*. This play/film is a sequel, and isn’t often produced today as a stand-alone (though originally the two plays seem not to have been done together very often, if at all).
*. It’s never been as popular as the first part, mainly because it’s not nearly as much fun. Instead of a big battle we have Hal’s younger brother John pulling a heel move on the rebels. Illness is a dominant metaphor throughout, as the old king is fading fast and Falstaff isn’t far behind, his glory days, recalled by Justice Shallow, now half a century or so behind him. The climax has the new king rejecting Falstaff, leaving him to the mercy of the court. This isn’t feel-good stuff.
*. Despite this, it’s a play that’s grown on me over the years and now I think I like it better than Part One. It’s darker, but fuller too.
*. Despite the solid two-hour running time, a lot has been cut. I’ve addressed the reasons for this in my notes on the first two parts of the Hollow Crown series (Richard II and Henry IV Part One), and basically it boils down to making Shakespeare more “realistic” given today’s movie conventions. So instead of Rumour coming on stage to get things going (which might have been interesting) we have a series of flashbacks to the previous episode. But then this is a bit of material that is often cut even from stage productions.
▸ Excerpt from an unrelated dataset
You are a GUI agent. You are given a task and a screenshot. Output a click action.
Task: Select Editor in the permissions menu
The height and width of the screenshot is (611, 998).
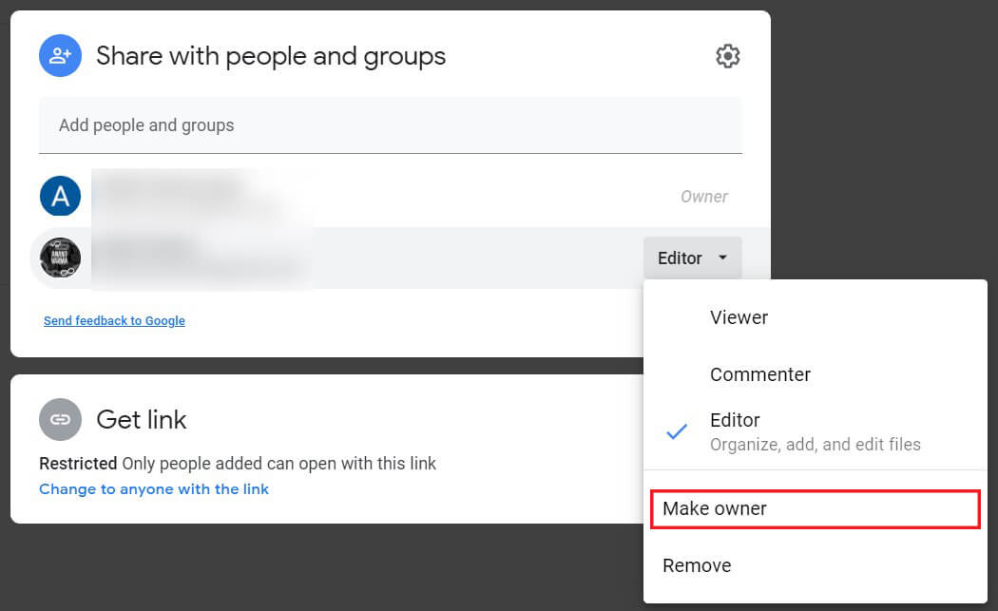pyautogui.click(x=735, y=420)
*. Some of my favourite bits are missing. Lord Bardolph’s comparison of rebellion to the construction of a house that has to be carried through to completion or else leaving “the part-created cost / A naked subject to the weeping clouds, / And waste for churlish winter’s tyranny” is left out. But that’s perhaps not surprising. This is a play where characters like to talk a lot, and pages of blank verse are hard to credit on screen.
*. Other passages may have been dropped for other reasons. When Lancaster tells Falstaff that he will speak of him at court better than he deserves, Falstaff mutters “I would you had but the wit.” In the play he goes on for forty lines about how Lancaster should try drinking more, but they are lines that are difficult for a modern audience to follow.
*. So I understand this cut, but at the same time I think it’s a dangerous precedent. Cutting for length or theme or verisimilitude are all defensible, but once you start cutting Shakespeare for the difficulty he poses to a modern audience’s comprehension you’re on a slippery slope. Personally, I find all the Eastcheap stuff here with Pistol hard to follow, but I’m still glad it’s there.
*. I wasn’t sure about Simon Russell Beale as Falstaff in the first part, but he seems deeper here, and more tragic. He also stands out from what is a very strong cast. The real tragedy with Falstaff though is that while we enjoy him, it’s only an indulgence. Not everyone can act like him. His is a purely personal liberty that he holds at the king’s pleasure, and ours.
*. In keeping with the emphasis placed on realism, I didn’t find this a groundbreaking or especially interesting treatment. It did strike me as strange that even after being discovered taking the crown and sitting on the throne, Hal relinquishes neither as his father tears into him. Finally, King Henry has to cast him down from the throne and take the crown away. This seemed a bit unlikely, all things considered.
*. Still, the play’s the thing and it’s well handled here. Falstaff’s story is clearly the heart of the piece, but that may be because the plays were all being done together here so that the audience knows there’s more Hal/Henry to come. To fat Jack, however, we must say adieu.